U.S. President Donald Trump on Tuesday dismissed concerns over a protracted trade war with China, as Beijing warned that Washington's decision to label it a currency manipulator would lead to chaos in financial markets.
Trump, who announced last week he would slap a 10% tariff on a further $300 billion in Chinese imports starting Sept.
1, said investment was pouring into the U.S. economy.
He also pledged to stand with American farmers in the face of Chinese retaliation.
China has halted U.S. agricultural purchases and raised the specter of additional tariffs on U.S. farm products.
Ratcheting up the pressure on China, the U.S. Treasury Department said on Monday it had determined for the first time since 1994 that Beijing was manipulating its currency.
The move followed China's decision to let the yuan fall below the key seven-per-dollar level for the first time in more than a decade, rattling financial markets and dimming hopes for an end to a trade war that has dragged into a second year.
Wall Street notched its worst day of 2019 on Monday.

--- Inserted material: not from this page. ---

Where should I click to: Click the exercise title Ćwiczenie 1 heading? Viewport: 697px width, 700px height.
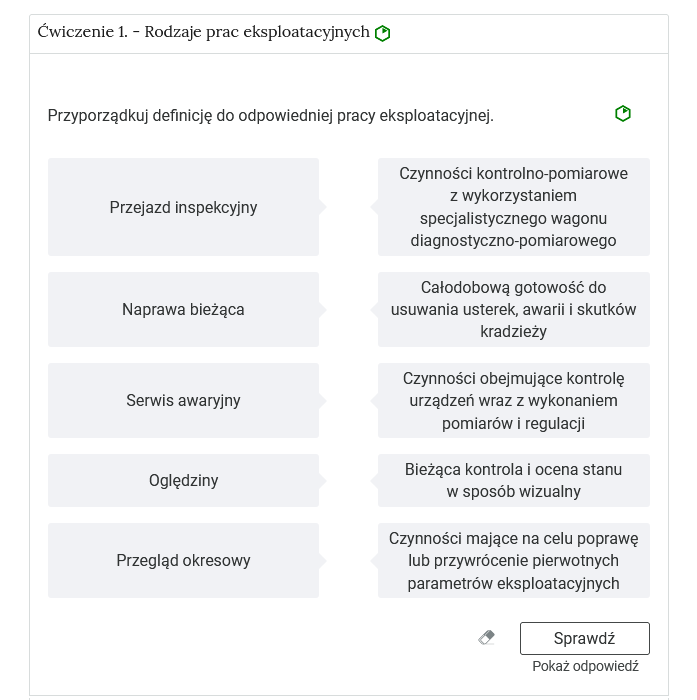203,32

Major U.S. stock indexes were trading higher on Tuesday.
The Trump administration wants to continue trade talks with China and is still planning to host a Chinese delegation for further talks in September, Larry Kudlow, director of the White House National Economic Council, told reporters on Tuesday.
He added that the U.S. economy was still in good shape and said he saw no signs of a global recession on the horizon despite growing concerns the U.S.-China standoff is slowing manufacturing activity around the world.
"The U.S. economy is very strong.
The rest of the world is not.
We're the engine that makes it go.
Frankly, I see no signs," he said, when asked about the prospect of a global recession.
"The economic burden is falling vastly more on them (China) than us." Kudlow said Washington was forced to take the currency move given a 10% drop in China's currency since April 2018, and said other members of the Group of Seven (G7) industrialized countries supported the action.
The U.S.-China dispute has already spread beyond tit-for-tat import tariffs to other areas such as technology, and analysts caution retaliation could widen in scope and severity, weighing further on business confidence and global economic growth.
The U.S. currency action now has driven an even bigger wedge between the two countries.